SOURCE TEXT:
= = = =

The wrongful death complaint filed by the family’s attorney is less focused on whether Officer Carruthers had a reasonable alternative at that moment, and more on the circumstances that lead to that point. 

“There was a breakdown, clearly, of the appropriate measures that would be taken for someone suffering from psychosis,” Brendan’s mother, Carol Reilly, told LexObserver. “It’s very troubling.”

The family argues that the officers were aware that Reilly suffered from mental health issues — the facility where he lived was familiar to local police, and some of the officers knew him by name from previous encounters — but did not employ proper techniques for dealing with people with mental illness. Rather than de-escalating the situation, the complaint says, officers yelled commands at Reilly and failed to bring a mental health provider to the scene to speak to him. The complaint points a finger at the Town for insufficient training and failing to have a social worker or mental health counselor available to respond to situations involving a mental health crisis.

The complaint also names Eliot Community Human Services, the organization that runs the group home where Reilly lived; Innovive Health, formerly knowns as Nizhoni Health Systems, a company that Eliot contracted with to deliver and administer medications to residents, and several individual health care providers who worked for Eliot or Nizhoni, for failing to provide proper care. Reilly’s medications, which are usually administered twice a day, were not administered on the afternoon of Feb. 11 or the morning of Feb. 12. As a result, “Brendan suffered a mental health crisis resulting in a police encounter, subsequent conscious pain and suffering, and death,” the complaint says. 

“We were always fearful for his safety, but not in my wildest dreams would I ever have thought that his life would be taken by police while he was in the middle of a psychiatric emergency,” Carol Reilly said. 

Carol says that she visited her son regularly and was well known to his caregivers. The home where he lived provided somewhat independent living; health care providers were supposed to check in twice a day and deliver medication. She always had extra medication on hand in case there was a problem, but no one called her that day to ask for her help in getting Reilly his medication or to try to talk him down from his agitated state. “The only call I received was from the hospital saying that he was deceased,” she said.

= = = =

Collected data entries:
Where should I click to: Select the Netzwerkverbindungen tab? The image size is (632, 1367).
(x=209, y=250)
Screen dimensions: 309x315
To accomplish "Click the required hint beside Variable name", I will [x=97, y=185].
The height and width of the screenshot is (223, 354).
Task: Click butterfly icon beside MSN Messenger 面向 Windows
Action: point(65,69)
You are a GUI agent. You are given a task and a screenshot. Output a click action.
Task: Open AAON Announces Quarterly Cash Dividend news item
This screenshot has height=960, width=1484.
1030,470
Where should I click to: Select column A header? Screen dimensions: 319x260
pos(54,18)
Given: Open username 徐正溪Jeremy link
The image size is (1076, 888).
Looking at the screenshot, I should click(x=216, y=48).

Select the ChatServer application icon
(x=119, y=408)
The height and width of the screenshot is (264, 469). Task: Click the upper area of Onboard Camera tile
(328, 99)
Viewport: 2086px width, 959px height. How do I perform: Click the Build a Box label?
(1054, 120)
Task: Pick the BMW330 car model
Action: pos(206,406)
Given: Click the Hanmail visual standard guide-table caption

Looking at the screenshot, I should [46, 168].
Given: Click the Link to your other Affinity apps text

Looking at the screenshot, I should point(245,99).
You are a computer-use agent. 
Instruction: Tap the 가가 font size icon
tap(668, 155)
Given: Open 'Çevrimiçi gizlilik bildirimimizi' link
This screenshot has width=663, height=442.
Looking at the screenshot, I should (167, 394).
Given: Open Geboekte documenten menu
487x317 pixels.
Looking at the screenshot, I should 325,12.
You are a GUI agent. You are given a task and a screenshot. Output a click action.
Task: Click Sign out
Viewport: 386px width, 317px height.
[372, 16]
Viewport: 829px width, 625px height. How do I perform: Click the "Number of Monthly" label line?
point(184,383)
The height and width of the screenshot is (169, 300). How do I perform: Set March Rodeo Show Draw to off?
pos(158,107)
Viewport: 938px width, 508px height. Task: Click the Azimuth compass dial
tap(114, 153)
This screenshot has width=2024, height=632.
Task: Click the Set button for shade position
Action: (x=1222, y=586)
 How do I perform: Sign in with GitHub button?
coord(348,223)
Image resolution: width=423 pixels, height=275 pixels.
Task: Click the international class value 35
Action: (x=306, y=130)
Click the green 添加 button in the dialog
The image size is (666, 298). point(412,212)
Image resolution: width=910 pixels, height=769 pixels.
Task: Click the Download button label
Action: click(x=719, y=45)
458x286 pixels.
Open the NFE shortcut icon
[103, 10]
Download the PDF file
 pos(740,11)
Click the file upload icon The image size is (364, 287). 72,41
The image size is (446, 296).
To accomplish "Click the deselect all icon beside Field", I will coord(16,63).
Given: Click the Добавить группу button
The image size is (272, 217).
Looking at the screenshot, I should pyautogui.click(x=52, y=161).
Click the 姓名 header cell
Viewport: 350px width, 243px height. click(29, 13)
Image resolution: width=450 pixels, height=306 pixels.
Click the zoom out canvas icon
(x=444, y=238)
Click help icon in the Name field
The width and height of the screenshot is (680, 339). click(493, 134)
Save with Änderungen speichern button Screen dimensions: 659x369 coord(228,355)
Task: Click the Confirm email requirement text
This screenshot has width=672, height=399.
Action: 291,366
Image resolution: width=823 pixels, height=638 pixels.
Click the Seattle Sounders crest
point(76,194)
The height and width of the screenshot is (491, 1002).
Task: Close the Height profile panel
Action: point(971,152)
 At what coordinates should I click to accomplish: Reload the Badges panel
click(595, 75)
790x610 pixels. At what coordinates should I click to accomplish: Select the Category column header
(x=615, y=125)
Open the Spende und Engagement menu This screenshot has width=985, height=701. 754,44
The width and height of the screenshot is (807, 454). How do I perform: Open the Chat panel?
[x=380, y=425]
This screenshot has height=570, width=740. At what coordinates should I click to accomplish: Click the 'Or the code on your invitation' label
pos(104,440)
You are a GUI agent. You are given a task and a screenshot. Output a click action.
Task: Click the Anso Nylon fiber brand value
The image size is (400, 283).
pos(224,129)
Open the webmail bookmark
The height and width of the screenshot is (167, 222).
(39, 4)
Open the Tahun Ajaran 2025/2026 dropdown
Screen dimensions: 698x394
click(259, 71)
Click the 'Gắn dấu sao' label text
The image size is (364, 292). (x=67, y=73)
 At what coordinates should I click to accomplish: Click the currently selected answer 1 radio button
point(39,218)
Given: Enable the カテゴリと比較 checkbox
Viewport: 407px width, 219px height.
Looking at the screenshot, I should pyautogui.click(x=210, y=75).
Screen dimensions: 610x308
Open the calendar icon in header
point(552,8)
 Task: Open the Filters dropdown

= = = =

QUESTIONS ON THE MATERIAL:
- a) According to the article on the Reilly wrongful death complaint, when were Reilly's medications not administered?
- b) Return everything from "The family argues" down to "mental health crisis." in the article on the Reilly wrongful death complaint, copied word for word.

RESULTS:
- a) They were not administered on the afternoon of Feb. 11 or the morning of Feb. 12.

- b)
The family argues that the officers were aware that Reilly suffered from mental health issues — the facility where he lived was familiar to local police, and some of the officers knew him by name from previous encounters — but did not employ proper techniques for dealing with people with mental illness. Rather than de-escalating the situation, the complaint says, officers yelled commands at Reilly and failed to bring a mental health provider to the scene to speak to him. The complaint points a finger at the Town for insufficient training and failing to have a social worker or mental health counselor available to respond to situations involving a mental health crisis.